Ping.fm Centralizes Status Updates, But Is It Enough?

This morning I checked out Ping.fm, a fairly new service in the social network aggregation space that lets you update your status on several sites at once. So I can submit “Mark is brushing his teeth” to it and both my Facebook friends and Twitter followers will see the message.

The site, which is currently in private beta, launches a new iPhone version and WAP site today (1,000 of our readers can sign up here by entering code “techcrunch”). It works with Twitter, Facebook, Jaiku, Pownce, LiveJournal and Tumblr, with MySpace, Bebo and Friendster support coming soon. Update: Ping.fm is giving away a 32gb iPod touch to someone who follows them on Twitter.

Ping.fm works pretty much as you would expect. After signing into your various accounts, you can syndicate (or “spam”, as one other person in the office called it) your status to these services. My only beef is that there’s a 60 second lag between the time you submit your status and the time it shows up on these networks. Oh, and there’s no way to check your current status. But you can update your status in alternative ways, such as via email or IM message to a Gtalk or AIM bot.

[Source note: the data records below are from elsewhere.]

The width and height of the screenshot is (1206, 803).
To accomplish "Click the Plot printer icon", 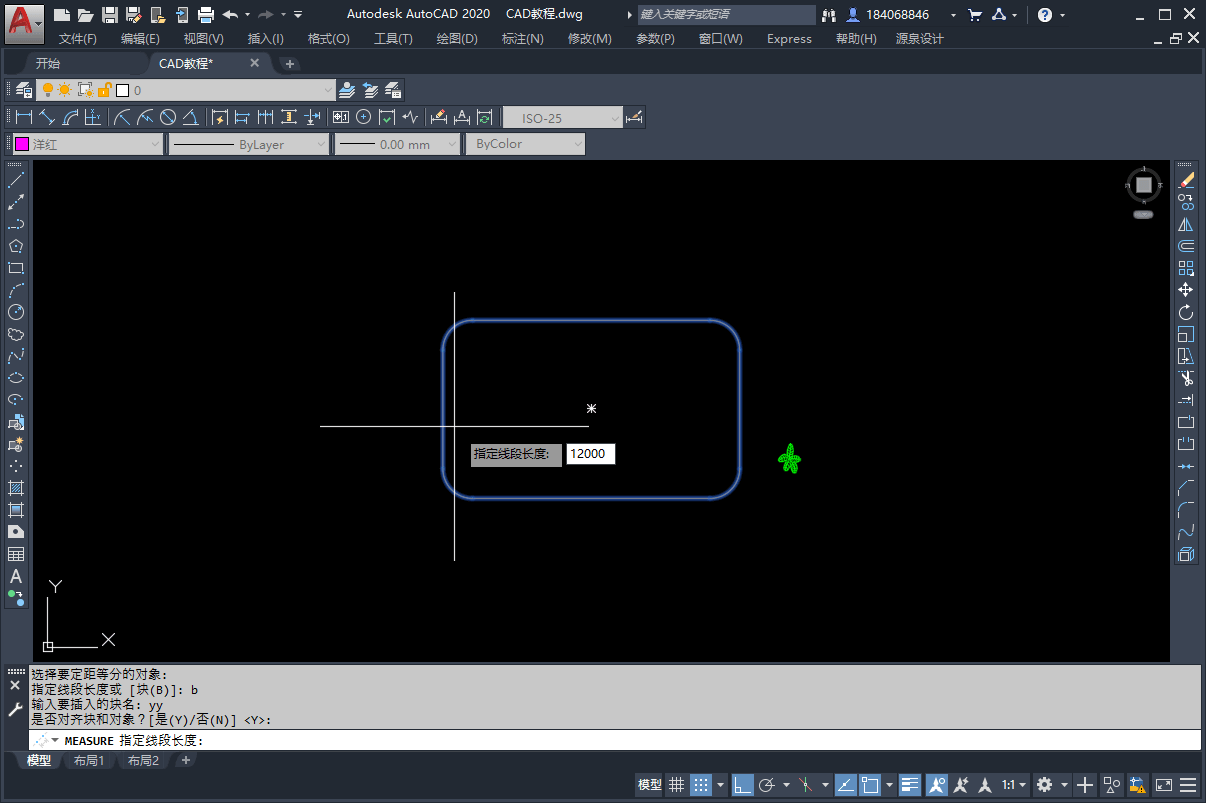I will click(x=206, y=15).
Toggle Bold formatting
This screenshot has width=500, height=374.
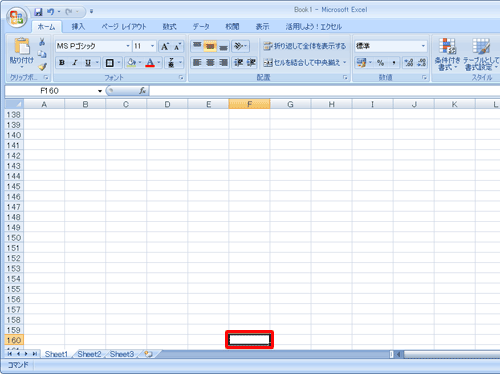point(62,63)
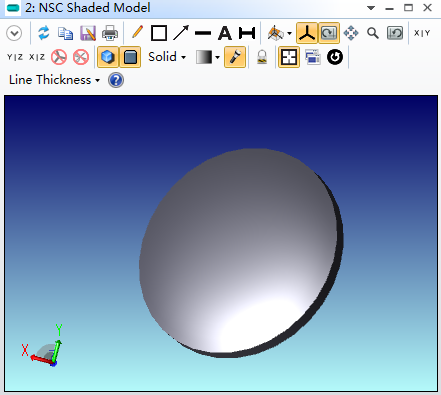Open the magnifier zoom tool
Screen dimensions: 441x395
[x=373, y=33]
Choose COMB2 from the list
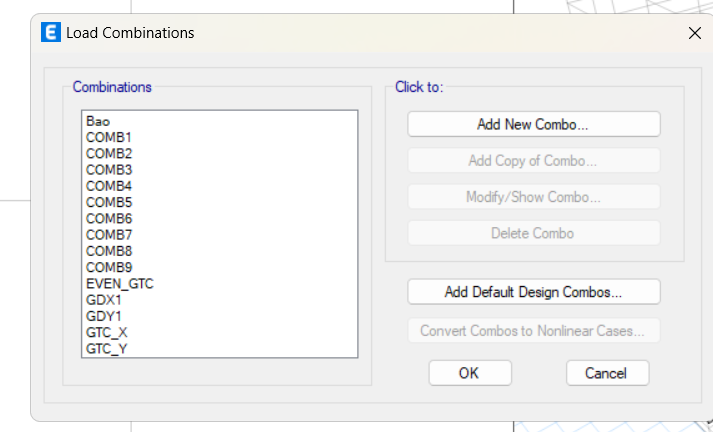This screenshot has height=432, width=713. point(109,154)
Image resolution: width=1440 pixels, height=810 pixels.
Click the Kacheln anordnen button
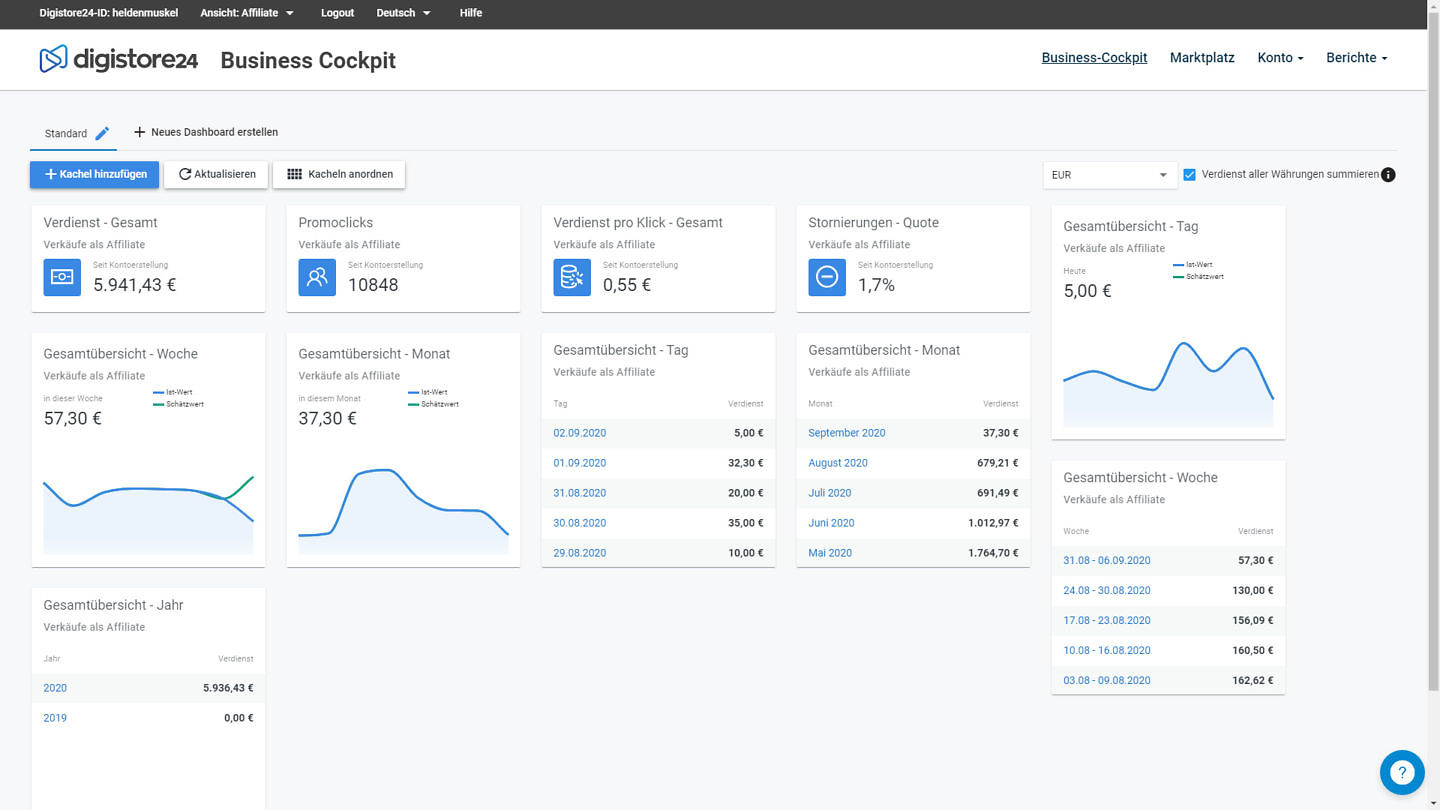pyautogui.click(x=339, y=174)
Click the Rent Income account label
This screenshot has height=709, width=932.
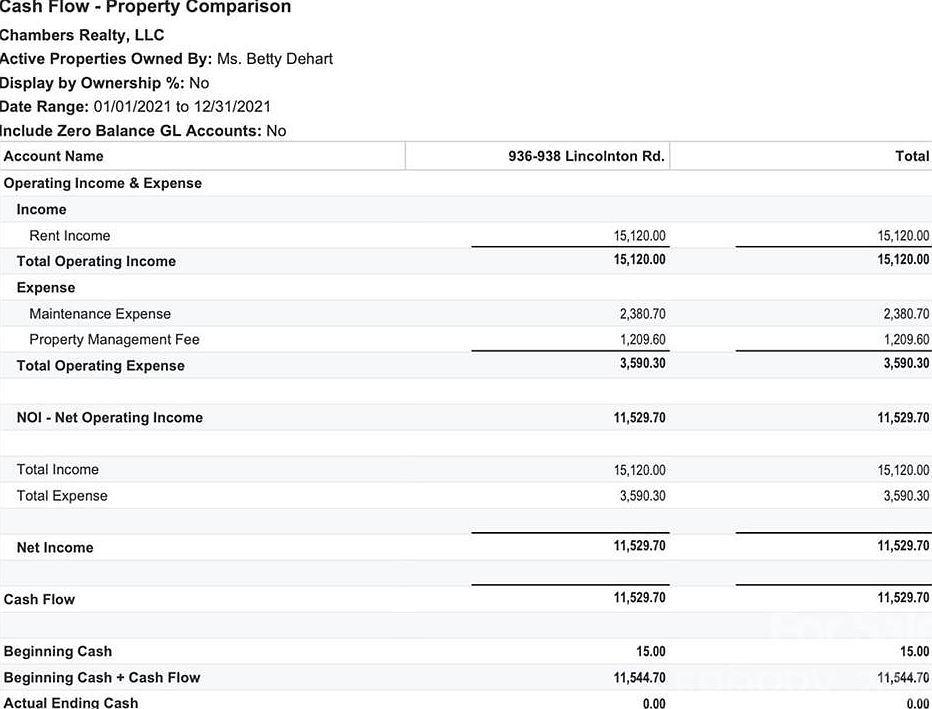click(70, 236)
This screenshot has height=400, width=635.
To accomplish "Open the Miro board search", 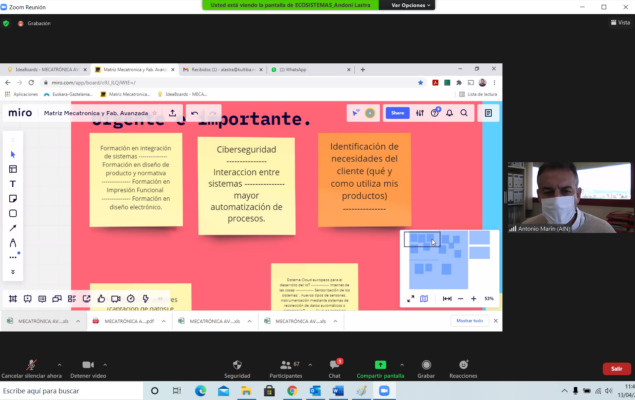I will coord(464,113).
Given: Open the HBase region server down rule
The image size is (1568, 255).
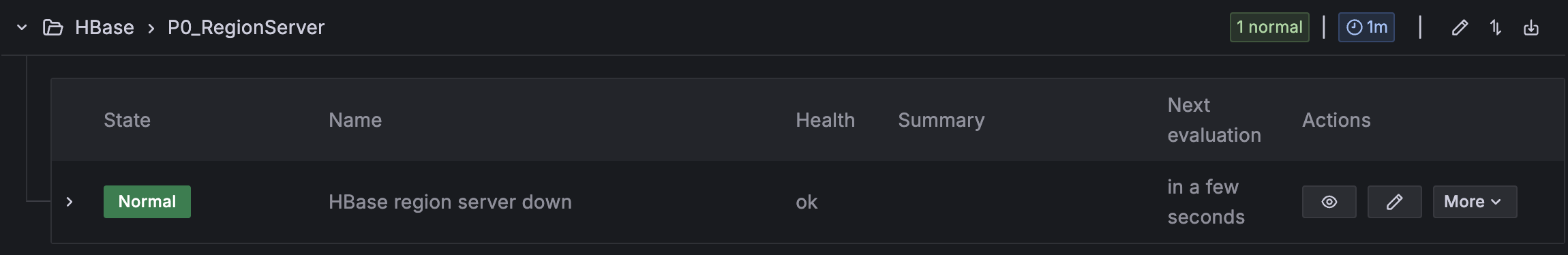Looking at the screenshot, I should [x=450, y=202].
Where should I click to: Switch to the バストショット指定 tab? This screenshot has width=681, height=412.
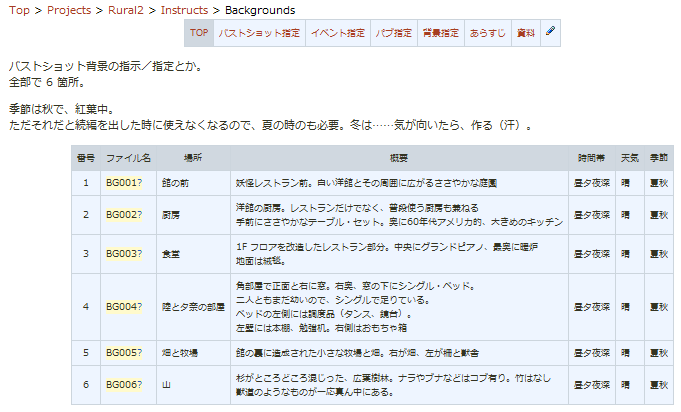(x=259, y=33)
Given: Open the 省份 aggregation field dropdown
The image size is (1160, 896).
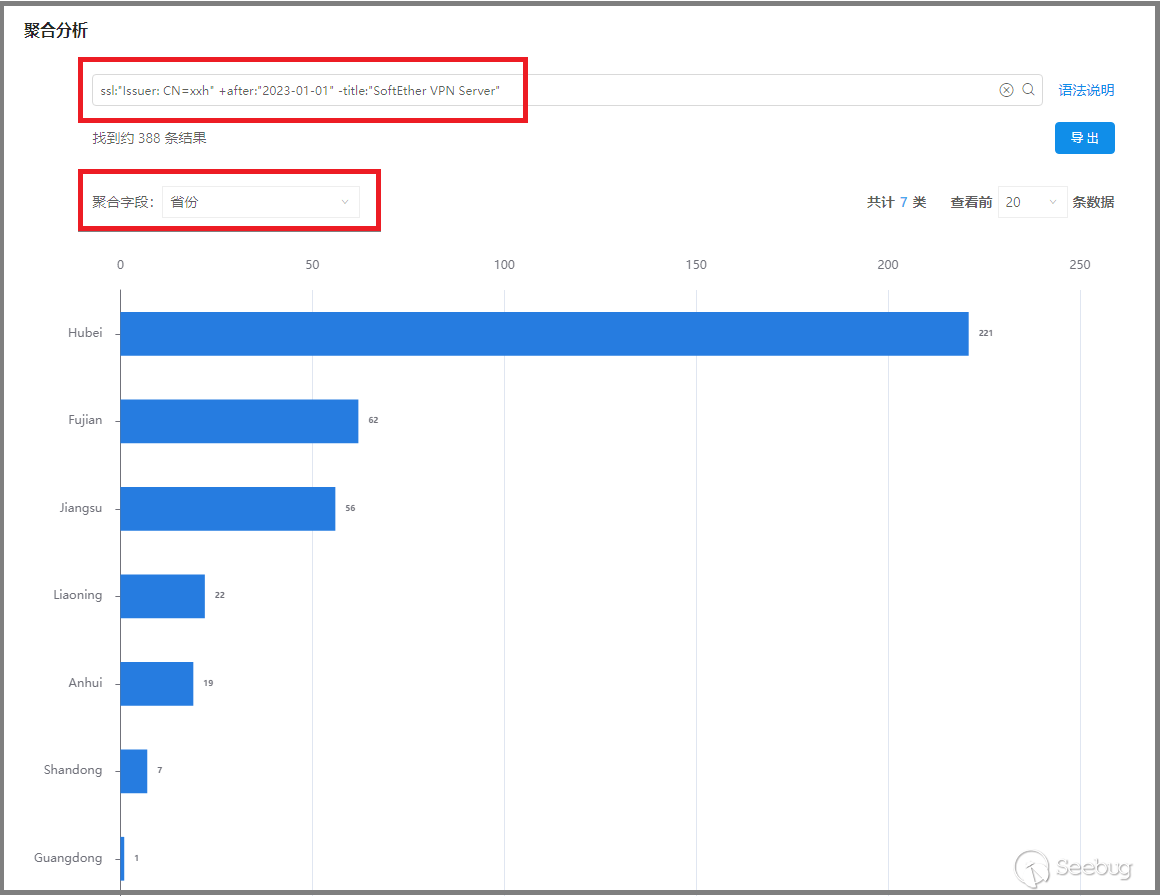Looking at the screenshot, I should [x=260, y=202].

As I was thinking about Ping.fm, however, I felt as though I had seen this done before. So I scrounged around a bit and found HelloTxt, which does essentially the same thing. And then I remembered that Socialthing, an activity aggregator we reviewed a few weeks ago, also lets you propagate your status from a centralized site – in addition to doing a lot more.

So Ping.fm is essentially a feature of Socialthing, although admittedly it does provide some extra goodies. The funny thing is, despite my preference for Socialthing over Friendfeed, these activity aggregators will also become features of social networks (we know Facebook has plans to make this happen). Where does that leave Ping.fm a year from now? Basically a feature of a feature.

To be fair, Ping.fm is a project being run by two guys in their part time. One of them, Sean McCullough, is also a loyal TechCrunch reader who created an RSS reader that displays our headlines within Facebook.

But I do think Ping.fm can be used as an example of a problem many Web 2.0 services face. They can fulfill a substantial need, work properly, and even possess a real business model – but if they can be easily replicated by a larger, more established player then they probably won’t survive in the long run. That’s my view at least, and it’s corroborated by the advice I heard once from another entrepreneur: “don’t build your business around a feature”.

Then again, people once thought Google was just a feature – nothing more than a search box. And it turned out they were so good at that feature that it became a sustainable product.